■ **Problem statement**: In the entries below, find every line holding the string "options" and collect it.

■ **Listed entries**:
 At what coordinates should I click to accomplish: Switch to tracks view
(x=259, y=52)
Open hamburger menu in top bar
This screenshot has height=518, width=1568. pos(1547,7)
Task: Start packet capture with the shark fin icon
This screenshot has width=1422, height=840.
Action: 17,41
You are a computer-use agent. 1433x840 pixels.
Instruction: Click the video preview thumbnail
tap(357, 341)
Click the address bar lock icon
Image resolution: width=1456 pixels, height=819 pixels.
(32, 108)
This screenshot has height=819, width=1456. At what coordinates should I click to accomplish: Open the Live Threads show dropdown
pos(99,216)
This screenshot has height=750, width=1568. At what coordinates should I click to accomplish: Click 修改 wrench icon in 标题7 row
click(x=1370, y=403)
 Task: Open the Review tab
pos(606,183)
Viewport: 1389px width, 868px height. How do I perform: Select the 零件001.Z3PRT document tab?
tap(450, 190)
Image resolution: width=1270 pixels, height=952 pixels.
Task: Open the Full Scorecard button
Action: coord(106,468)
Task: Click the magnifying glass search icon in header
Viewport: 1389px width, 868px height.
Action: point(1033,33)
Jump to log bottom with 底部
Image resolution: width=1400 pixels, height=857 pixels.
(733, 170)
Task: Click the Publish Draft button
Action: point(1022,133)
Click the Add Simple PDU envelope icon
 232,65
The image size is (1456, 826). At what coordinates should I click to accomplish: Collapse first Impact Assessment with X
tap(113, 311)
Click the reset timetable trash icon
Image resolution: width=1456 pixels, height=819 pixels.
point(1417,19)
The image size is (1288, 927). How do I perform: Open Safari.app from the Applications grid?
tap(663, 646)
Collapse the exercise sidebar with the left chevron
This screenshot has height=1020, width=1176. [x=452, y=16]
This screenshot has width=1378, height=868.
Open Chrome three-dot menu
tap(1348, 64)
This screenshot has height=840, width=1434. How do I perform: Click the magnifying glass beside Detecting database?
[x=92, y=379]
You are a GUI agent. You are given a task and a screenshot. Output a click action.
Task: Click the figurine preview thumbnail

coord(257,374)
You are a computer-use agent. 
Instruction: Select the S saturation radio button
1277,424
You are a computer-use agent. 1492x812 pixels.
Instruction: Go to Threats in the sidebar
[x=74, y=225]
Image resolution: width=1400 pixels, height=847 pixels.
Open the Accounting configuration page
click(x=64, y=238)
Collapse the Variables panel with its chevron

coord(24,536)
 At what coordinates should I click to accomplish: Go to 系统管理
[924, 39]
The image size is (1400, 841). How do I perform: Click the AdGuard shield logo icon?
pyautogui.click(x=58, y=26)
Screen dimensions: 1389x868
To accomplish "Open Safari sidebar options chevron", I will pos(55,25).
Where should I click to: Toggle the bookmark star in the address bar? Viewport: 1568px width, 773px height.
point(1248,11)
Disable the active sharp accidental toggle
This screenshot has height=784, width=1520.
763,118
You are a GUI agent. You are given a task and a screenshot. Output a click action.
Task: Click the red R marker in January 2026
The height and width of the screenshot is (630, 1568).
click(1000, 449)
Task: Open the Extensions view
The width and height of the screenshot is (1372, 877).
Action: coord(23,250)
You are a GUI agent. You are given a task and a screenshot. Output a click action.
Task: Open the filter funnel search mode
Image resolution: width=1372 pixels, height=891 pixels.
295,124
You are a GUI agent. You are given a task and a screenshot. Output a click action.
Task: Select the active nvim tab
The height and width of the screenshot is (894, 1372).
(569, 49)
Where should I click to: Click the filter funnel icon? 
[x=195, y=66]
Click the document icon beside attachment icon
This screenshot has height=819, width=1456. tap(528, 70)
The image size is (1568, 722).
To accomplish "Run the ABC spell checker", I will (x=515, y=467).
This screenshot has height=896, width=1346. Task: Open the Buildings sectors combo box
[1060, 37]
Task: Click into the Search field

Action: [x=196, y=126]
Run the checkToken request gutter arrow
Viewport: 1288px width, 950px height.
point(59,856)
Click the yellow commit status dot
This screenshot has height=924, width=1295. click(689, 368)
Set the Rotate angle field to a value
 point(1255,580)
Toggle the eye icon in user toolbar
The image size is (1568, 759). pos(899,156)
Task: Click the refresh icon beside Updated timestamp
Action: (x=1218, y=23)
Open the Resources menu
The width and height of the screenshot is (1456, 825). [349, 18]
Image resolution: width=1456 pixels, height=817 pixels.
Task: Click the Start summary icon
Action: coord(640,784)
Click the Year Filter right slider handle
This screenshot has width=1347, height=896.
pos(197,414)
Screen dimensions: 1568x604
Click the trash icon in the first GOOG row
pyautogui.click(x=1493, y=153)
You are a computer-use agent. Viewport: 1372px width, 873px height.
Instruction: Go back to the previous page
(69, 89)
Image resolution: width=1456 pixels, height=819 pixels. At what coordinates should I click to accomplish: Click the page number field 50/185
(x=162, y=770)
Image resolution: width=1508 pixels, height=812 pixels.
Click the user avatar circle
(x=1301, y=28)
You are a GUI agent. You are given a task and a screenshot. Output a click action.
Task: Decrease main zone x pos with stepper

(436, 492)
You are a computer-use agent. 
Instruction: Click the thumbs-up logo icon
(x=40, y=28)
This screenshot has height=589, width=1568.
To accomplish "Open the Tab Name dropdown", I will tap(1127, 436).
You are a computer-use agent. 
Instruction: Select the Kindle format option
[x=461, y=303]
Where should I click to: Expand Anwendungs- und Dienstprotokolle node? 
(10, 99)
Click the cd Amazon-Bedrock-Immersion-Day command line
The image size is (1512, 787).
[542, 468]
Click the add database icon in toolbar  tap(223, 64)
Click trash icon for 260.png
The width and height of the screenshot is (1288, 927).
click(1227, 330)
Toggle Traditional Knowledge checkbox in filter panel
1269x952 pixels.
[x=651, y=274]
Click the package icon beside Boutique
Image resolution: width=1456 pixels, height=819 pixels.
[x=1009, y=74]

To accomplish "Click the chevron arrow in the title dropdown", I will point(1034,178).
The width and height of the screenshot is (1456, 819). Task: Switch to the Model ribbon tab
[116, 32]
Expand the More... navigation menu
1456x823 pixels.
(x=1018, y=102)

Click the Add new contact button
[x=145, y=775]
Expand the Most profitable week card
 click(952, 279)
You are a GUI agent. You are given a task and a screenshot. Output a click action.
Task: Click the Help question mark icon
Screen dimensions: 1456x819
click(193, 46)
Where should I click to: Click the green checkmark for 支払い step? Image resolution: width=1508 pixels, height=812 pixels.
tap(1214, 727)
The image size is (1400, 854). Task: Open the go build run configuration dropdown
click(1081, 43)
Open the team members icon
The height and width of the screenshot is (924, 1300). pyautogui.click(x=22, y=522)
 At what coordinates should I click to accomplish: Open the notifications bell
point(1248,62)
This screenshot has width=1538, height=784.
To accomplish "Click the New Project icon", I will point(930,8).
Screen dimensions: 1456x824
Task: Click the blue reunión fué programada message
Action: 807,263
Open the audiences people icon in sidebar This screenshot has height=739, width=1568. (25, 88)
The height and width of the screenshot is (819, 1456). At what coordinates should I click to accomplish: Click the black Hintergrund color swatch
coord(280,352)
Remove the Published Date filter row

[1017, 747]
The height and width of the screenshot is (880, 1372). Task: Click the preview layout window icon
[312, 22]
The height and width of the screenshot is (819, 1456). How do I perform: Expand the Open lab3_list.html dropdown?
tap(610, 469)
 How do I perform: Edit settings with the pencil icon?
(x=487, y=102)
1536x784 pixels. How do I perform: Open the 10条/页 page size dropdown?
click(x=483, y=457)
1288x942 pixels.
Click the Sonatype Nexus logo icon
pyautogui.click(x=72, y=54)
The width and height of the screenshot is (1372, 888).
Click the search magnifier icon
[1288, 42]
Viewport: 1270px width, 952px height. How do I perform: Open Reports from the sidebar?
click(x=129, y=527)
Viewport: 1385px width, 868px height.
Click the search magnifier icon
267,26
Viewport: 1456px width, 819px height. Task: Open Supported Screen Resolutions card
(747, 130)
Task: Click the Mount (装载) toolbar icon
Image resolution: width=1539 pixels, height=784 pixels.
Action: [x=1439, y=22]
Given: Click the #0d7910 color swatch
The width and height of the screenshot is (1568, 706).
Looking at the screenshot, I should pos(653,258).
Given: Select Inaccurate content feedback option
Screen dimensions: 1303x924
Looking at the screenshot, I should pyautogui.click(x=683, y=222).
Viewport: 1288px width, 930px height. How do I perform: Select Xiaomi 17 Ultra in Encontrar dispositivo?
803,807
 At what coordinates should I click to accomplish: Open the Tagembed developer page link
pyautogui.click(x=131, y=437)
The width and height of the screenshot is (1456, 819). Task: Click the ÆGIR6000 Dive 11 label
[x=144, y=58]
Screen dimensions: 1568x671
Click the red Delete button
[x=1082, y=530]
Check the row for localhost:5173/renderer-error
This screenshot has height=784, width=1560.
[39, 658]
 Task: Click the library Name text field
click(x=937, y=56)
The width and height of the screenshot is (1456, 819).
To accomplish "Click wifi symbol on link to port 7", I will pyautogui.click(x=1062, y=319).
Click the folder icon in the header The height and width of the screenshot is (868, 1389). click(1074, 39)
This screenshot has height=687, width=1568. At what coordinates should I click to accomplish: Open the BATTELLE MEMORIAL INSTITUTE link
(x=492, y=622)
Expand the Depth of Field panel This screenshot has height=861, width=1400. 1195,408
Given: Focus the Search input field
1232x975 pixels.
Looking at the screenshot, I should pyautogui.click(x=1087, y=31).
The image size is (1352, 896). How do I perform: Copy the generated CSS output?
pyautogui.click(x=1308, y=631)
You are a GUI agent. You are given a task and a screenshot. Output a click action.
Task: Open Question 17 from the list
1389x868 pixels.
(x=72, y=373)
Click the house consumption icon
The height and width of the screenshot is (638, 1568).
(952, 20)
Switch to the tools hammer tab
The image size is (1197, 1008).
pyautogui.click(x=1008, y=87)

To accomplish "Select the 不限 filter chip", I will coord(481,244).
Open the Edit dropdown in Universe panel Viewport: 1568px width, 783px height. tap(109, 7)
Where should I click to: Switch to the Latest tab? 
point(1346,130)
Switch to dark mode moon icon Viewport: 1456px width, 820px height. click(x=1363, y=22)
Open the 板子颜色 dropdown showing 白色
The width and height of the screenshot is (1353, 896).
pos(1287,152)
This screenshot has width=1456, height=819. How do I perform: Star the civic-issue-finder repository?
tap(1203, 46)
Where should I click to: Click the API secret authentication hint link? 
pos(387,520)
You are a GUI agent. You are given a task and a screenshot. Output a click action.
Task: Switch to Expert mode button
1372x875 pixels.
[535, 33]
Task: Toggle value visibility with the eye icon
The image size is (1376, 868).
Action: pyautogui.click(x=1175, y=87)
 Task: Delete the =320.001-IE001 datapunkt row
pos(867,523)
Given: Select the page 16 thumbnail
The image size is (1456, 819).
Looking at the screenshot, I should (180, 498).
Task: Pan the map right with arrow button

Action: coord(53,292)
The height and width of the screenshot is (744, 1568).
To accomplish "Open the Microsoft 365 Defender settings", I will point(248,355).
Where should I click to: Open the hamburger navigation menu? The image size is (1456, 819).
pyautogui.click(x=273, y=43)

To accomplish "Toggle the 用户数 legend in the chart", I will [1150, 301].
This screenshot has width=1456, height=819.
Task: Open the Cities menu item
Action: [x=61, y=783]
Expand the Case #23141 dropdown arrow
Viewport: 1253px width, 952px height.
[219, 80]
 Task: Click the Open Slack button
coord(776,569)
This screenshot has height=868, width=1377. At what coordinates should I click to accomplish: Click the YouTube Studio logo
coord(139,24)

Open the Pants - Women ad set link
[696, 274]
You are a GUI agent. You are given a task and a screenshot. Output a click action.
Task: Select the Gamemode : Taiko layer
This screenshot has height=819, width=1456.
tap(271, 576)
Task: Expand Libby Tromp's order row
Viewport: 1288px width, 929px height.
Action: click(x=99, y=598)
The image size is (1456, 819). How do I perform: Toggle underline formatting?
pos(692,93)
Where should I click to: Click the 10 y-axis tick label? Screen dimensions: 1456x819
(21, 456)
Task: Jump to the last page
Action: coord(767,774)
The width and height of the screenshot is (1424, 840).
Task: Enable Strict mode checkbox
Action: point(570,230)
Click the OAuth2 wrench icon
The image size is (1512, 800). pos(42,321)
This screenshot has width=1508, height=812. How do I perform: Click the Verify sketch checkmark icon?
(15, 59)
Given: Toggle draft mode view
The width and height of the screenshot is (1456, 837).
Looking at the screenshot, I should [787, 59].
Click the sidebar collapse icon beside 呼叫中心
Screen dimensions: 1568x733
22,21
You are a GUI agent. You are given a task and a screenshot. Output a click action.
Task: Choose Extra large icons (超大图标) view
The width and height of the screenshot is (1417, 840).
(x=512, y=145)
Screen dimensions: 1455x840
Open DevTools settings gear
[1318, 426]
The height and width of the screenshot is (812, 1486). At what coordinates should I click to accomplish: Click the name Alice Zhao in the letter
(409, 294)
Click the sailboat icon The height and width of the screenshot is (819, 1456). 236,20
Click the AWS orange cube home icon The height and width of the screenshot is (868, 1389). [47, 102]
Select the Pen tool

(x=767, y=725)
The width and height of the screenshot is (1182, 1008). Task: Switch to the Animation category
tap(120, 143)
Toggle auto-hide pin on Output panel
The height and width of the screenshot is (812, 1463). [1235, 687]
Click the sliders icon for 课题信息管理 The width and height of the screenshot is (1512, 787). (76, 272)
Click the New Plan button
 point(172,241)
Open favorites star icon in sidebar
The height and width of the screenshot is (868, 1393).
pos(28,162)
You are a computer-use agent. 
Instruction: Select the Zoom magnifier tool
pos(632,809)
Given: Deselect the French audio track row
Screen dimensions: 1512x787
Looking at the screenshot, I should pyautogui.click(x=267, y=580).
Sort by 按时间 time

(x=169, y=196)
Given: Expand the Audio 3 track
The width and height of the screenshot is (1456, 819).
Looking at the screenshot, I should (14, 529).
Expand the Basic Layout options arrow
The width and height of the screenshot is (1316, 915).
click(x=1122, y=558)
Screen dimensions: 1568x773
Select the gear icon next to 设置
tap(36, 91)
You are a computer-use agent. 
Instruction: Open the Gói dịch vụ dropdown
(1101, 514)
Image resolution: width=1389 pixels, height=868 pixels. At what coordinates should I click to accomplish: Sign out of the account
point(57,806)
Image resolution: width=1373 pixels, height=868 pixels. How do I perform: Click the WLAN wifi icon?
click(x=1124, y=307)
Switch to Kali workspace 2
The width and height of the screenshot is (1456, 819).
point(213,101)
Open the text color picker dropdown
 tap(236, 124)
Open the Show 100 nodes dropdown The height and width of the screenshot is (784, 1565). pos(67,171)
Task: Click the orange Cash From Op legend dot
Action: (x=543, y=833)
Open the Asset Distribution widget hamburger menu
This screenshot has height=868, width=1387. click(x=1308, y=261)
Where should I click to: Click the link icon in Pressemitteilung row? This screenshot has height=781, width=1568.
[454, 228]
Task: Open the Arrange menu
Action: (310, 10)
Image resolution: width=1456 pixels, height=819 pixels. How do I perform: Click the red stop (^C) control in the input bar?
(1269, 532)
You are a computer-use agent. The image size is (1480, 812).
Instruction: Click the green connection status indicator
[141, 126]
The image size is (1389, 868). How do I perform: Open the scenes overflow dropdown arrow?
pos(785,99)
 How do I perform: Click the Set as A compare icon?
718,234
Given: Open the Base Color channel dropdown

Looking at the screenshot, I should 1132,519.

■ **Reply to the task**:
To accomplish "Open Safari sidebar options chevron", I will pos(55,25).
Expand the Basic Layout options arrow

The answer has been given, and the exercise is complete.